> [Aim] Transcribe the data starting with the line that contains "The image size is (702, 465)." and going on through the line that contains "pos(483,91)", both included, reproducing each line without change.

* Start *

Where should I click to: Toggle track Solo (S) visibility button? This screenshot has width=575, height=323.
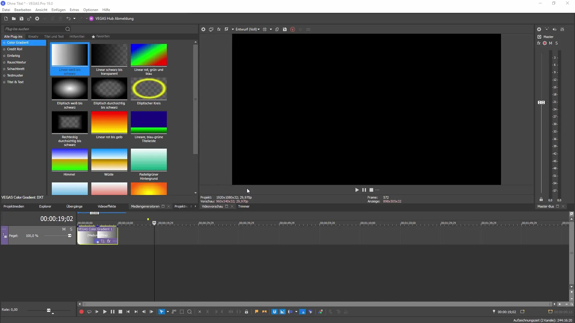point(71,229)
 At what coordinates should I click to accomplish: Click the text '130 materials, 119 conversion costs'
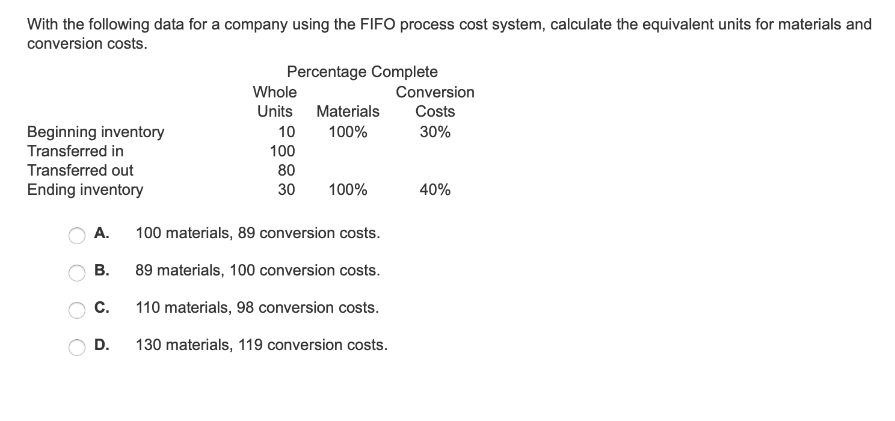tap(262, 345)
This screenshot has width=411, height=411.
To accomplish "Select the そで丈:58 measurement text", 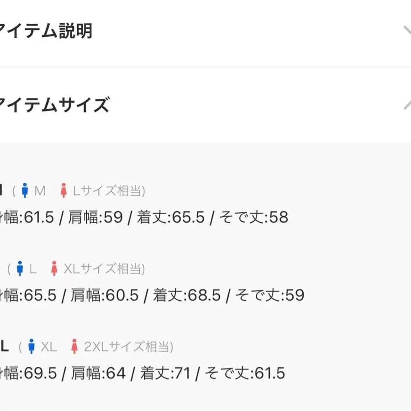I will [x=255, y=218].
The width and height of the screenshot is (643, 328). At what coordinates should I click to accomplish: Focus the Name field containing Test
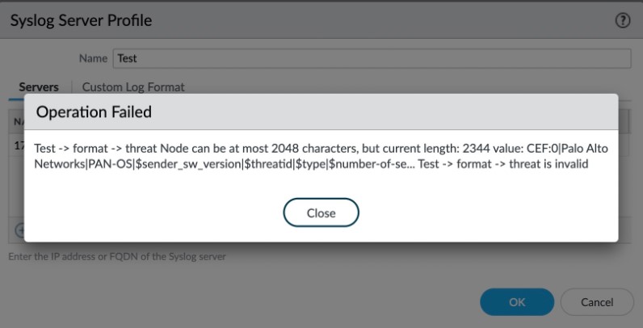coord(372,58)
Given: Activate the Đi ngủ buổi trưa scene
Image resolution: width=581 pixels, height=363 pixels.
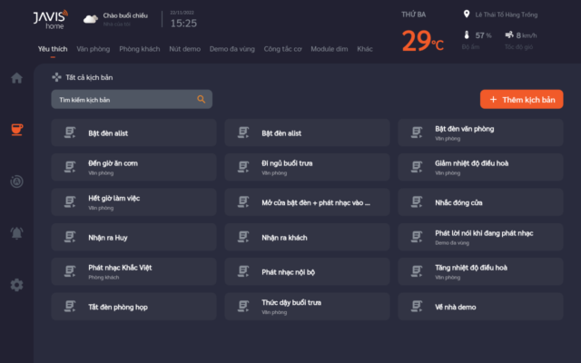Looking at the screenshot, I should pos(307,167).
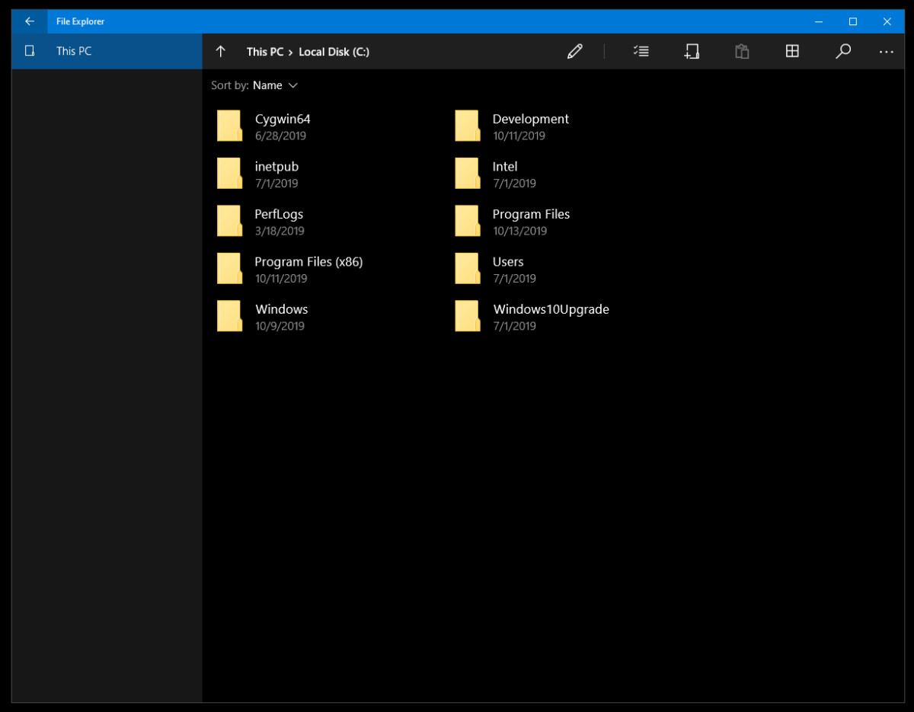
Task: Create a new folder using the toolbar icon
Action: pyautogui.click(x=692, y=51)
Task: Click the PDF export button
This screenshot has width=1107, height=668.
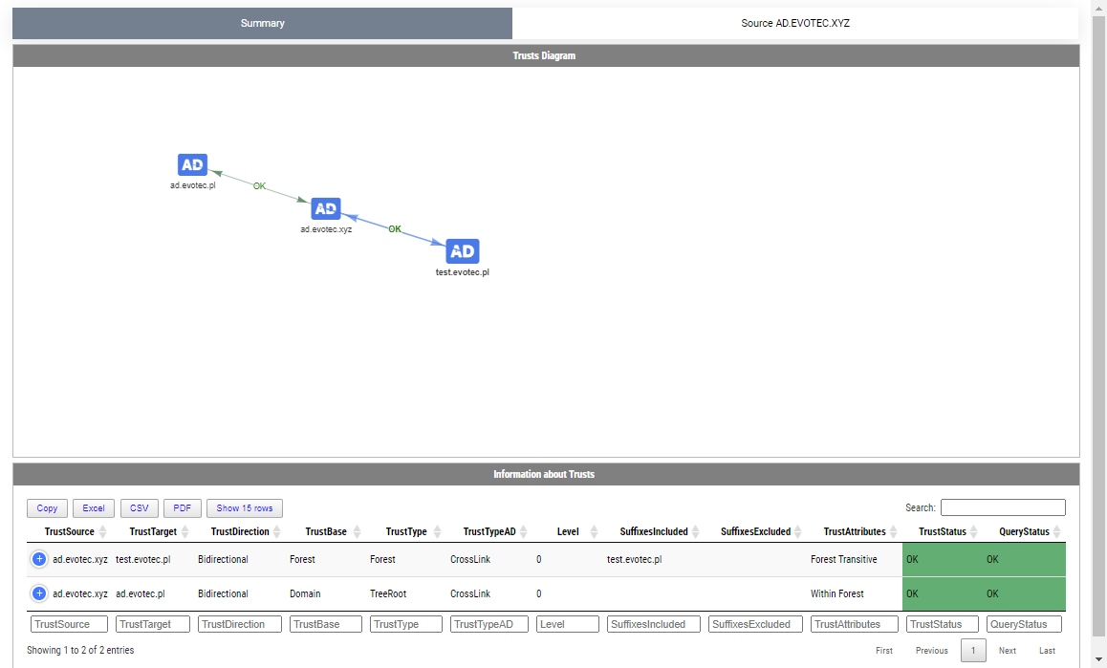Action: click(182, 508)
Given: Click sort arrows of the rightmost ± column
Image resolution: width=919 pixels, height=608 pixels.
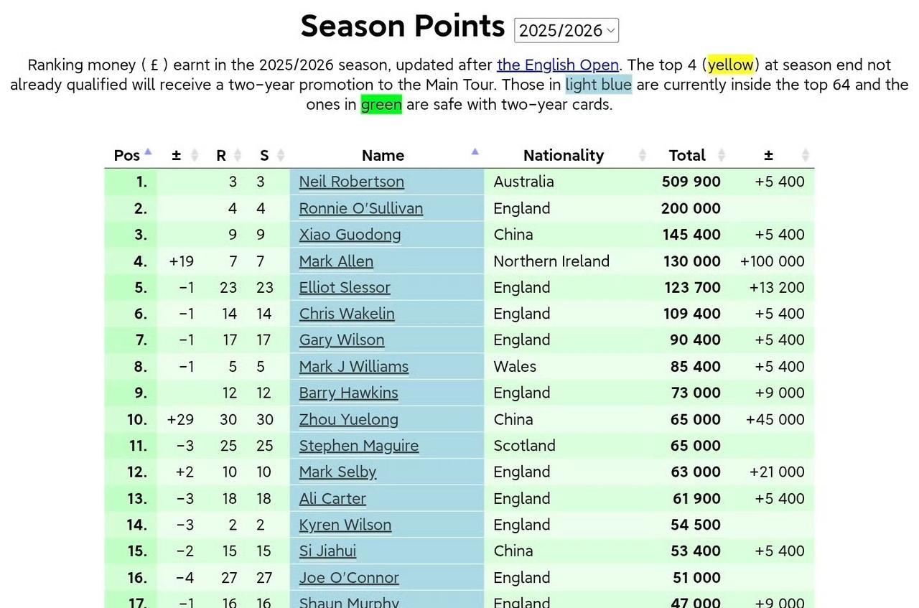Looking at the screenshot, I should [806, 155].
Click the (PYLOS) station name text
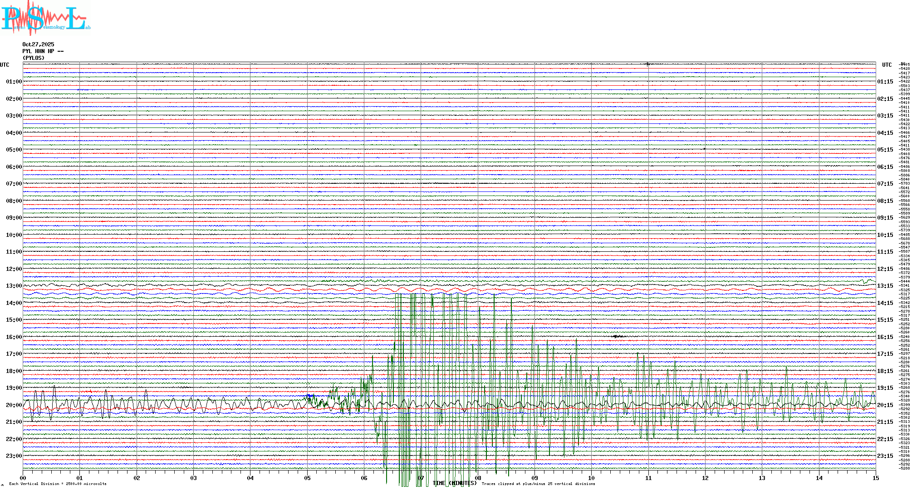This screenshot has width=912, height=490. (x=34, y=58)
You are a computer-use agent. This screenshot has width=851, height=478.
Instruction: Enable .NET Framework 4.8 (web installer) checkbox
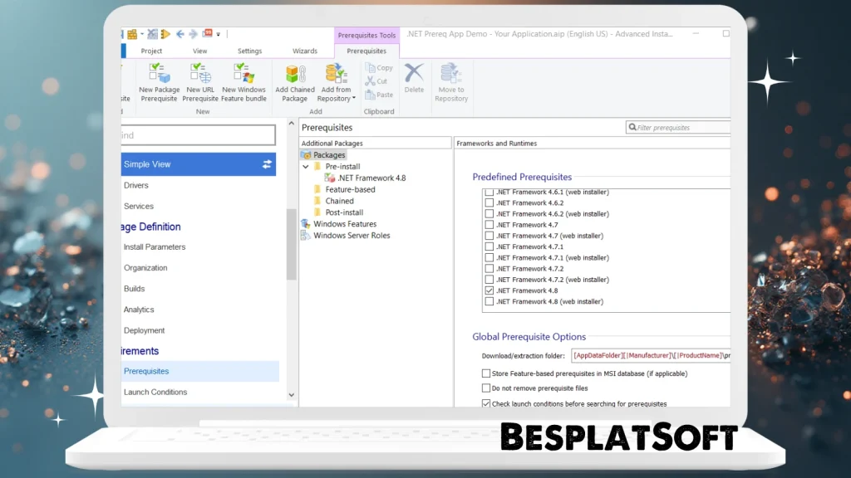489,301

* End *
* Start *

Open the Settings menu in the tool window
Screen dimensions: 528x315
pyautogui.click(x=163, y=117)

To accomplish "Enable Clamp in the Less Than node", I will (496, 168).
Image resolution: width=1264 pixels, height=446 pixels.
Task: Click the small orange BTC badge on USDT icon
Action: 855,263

* End *
* Start *

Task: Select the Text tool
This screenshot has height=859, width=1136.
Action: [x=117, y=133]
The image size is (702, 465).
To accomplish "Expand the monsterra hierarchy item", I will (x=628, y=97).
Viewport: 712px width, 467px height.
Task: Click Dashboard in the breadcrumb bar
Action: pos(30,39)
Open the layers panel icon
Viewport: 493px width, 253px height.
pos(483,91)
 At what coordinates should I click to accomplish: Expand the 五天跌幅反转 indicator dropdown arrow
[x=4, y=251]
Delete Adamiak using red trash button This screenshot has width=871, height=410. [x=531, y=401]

* End *

> [Result of the task]
The image size is (702, 465).
To accomplish "Expand the monsterra hierarchy item", I will (x=628, y=97).
Viewport: 712px width, 467px height.
Task: Click Dashboard in the breadcrumb bar
Action: pos(30,39)
Open the layers panel icon
Viewport: 493px width, 253px height.
pos(483,91)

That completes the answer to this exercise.